Go to object mode, create an additional circle and place it exactly on the outer side of the bow. This circle will help us later for adjustments . Be sure, that you are in object mode, then enter
add -> mesh -> circle.
Set the radius to 1, and the number of vertices to 128, then scale it up. In our case i simply create it at the center of the bow, and scale it up to 1.275 .
Now enter edit mode and create a secnd circle in the same way but scale it up until it is positioned on top of the inner line. In this case we again can create it at the center of the bow but now we scale it to 1.195, so the distance to the outer circle is exactly 8 units.
Finally we are going to remove the lower half of the helper circles. Now the helper object is ready for usage.
– Back in Object mode, keep the helper circles selected, open the view properties and place the 3D cursor at the median-point of the bow.
– Then click
Object -> transform -> Center cursor.
– Now the median points of both objects are equal, so the next step is very easy:
– Open the transform properties, and set a value of 2.55 for all dimensions.
– Do the same for the Bow object.
– Finally adjust the object positions slightly, so that the lower-left corner is positioned exactly on the grid.
And finally we are ready for
Step 6: do the fine adjustments.
– choose only the bow, and go to edit mode for the last fine tuning.
– Let us first check, what happens, when we apply snap to grid now. this looks good, but not too precise.
And this is of course because our grid is too rough.

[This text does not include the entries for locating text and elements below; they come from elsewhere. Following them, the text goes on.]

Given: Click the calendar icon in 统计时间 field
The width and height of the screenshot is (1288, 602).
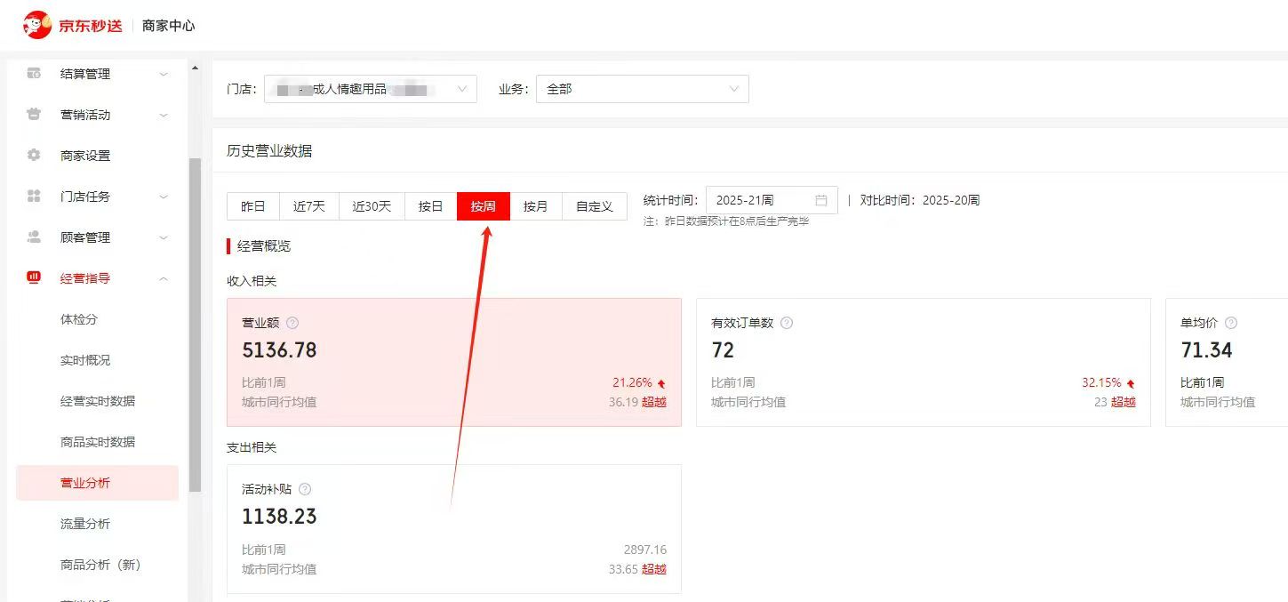Looking at the screenshot, I should 820,200.
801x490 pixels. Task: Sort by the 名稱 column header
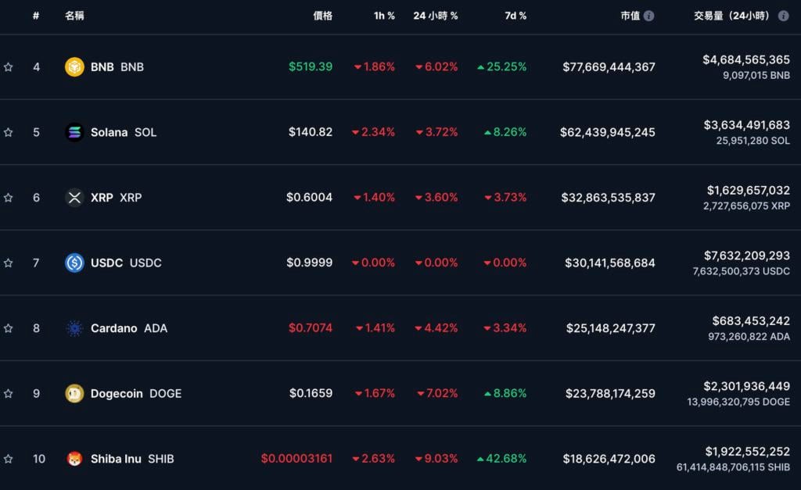point(75,16)
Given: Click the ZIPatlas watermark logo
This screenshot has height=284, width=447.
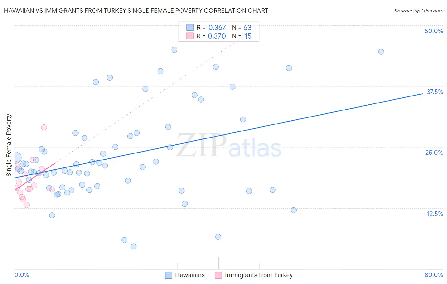Looking at the screenshot, I should click(x=229, y=146).
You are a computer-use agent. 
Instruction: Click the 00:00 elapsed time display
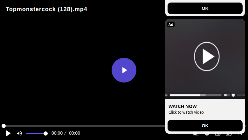pyautogui.click(x=57, y=133)
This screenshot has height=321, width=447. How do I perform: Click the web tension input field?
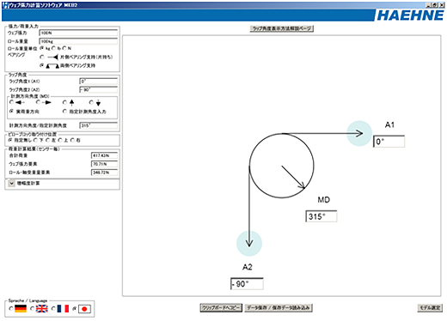pyautogui.click(x=78, y=33)
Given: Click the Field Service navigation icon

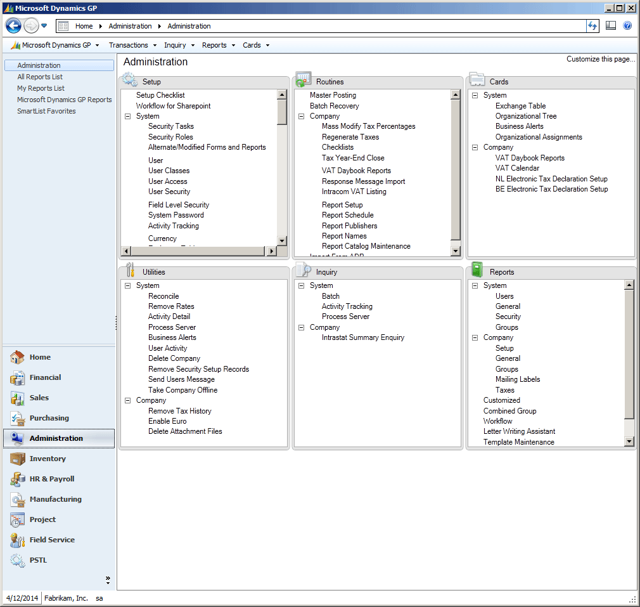Looking at the screenshot, I should (x=18, y=540).
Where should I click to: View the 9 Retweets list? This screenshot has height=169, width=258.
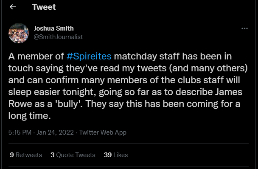coord(26,155)
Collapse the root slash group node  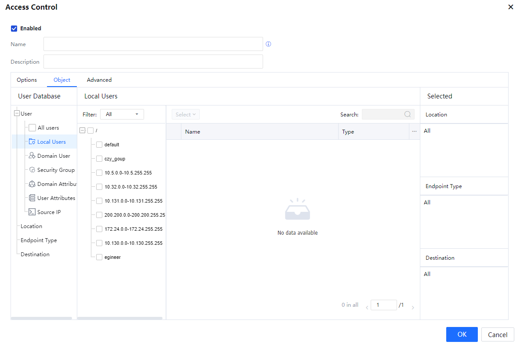[82, 131]
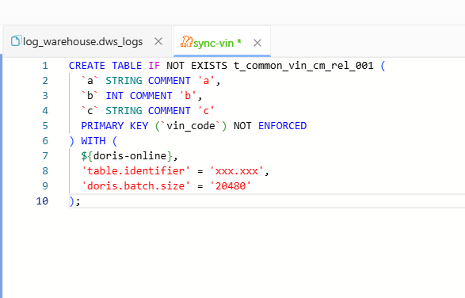Select line number 10 in the gutter
Viewport: 465px width, 298px height.
42,201
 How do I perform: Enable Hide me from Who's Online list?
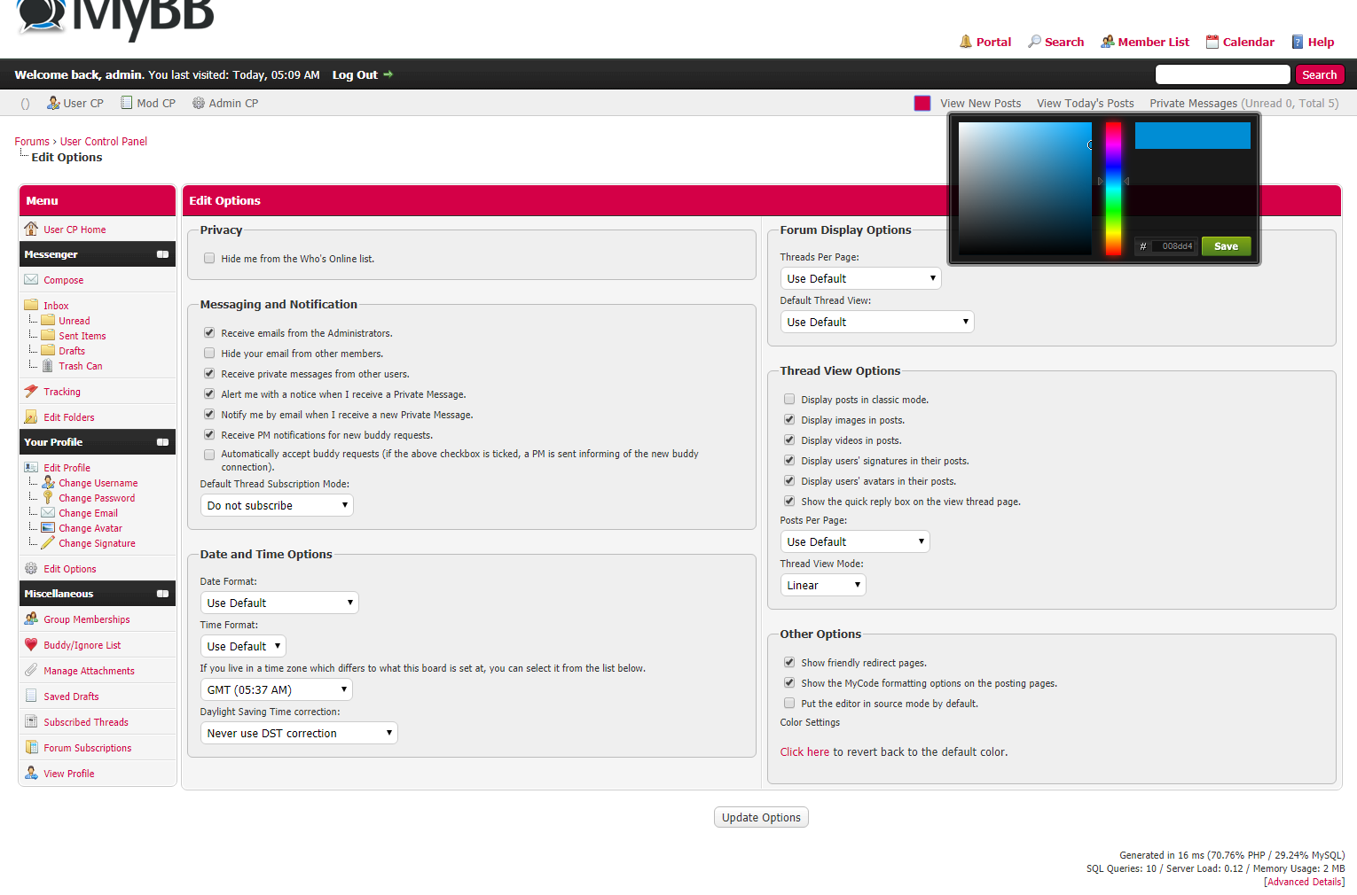tap(209, 259)
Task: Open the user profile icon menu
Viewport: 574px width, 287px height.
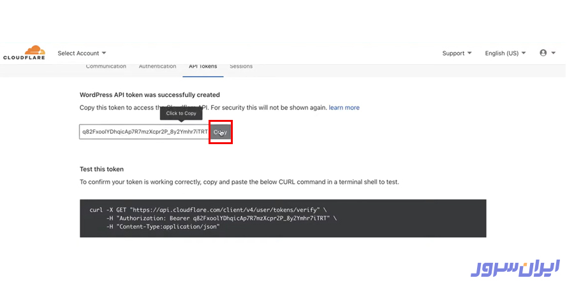Action: pyautogui.click(x=543, y=53)
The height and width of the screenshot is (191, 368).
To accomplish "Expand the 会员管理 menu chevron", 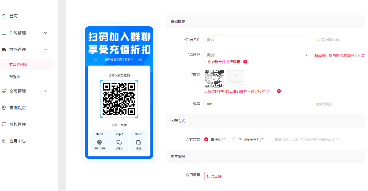I will click(46, 91).
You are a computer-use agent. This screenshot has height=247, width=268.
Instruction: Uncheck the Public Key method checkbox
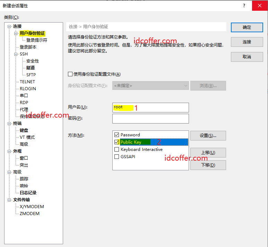click(x=116, y=142)
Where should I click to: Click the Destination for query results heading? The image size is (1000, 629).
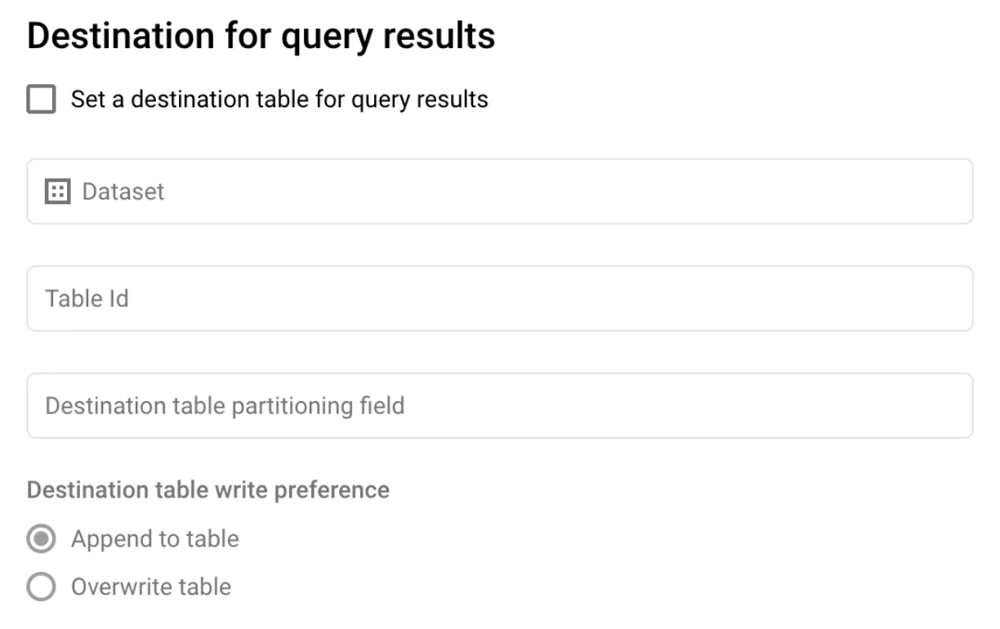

So we have to align the vertices by hand. Let us go to the top of the construction first, and work our way down to the bottom. Take the vertices one by one, and reposition them along the curvature of the helper circles, while carefully choosing only crosspoints between the grid and the circles. So you ensure, that all important vertices of your object keep exactly adjusted.
Now proceed further down. Try to keep the curvature as smooth as possible. You will have to experiment a bit until you find good vertex positions.
The right part of the bow is now corrected. Now we have to take care about the left part.
But instead of repeating the tedious process of adjusting the vertices, we will use a mirror now:
– First, i will remove the left half of the vertices. Ok, this does not work, when multires is active.
Hence, i need to apply multires now. Then removing the vertices works as expected.
– Now i create a mirror-modifier, so that all modifications, which i applied on the right side of the bow, will also be mirrored to the left side.
– Take care to also mirror the “V”-texture-coordinate.
– If You don’t do this, your UV-map contains only half of the needed data.
Now, After all these steps are performed, finally bake the sculptie, import it to OpenSim (or your preferred compatible world) and watch the results.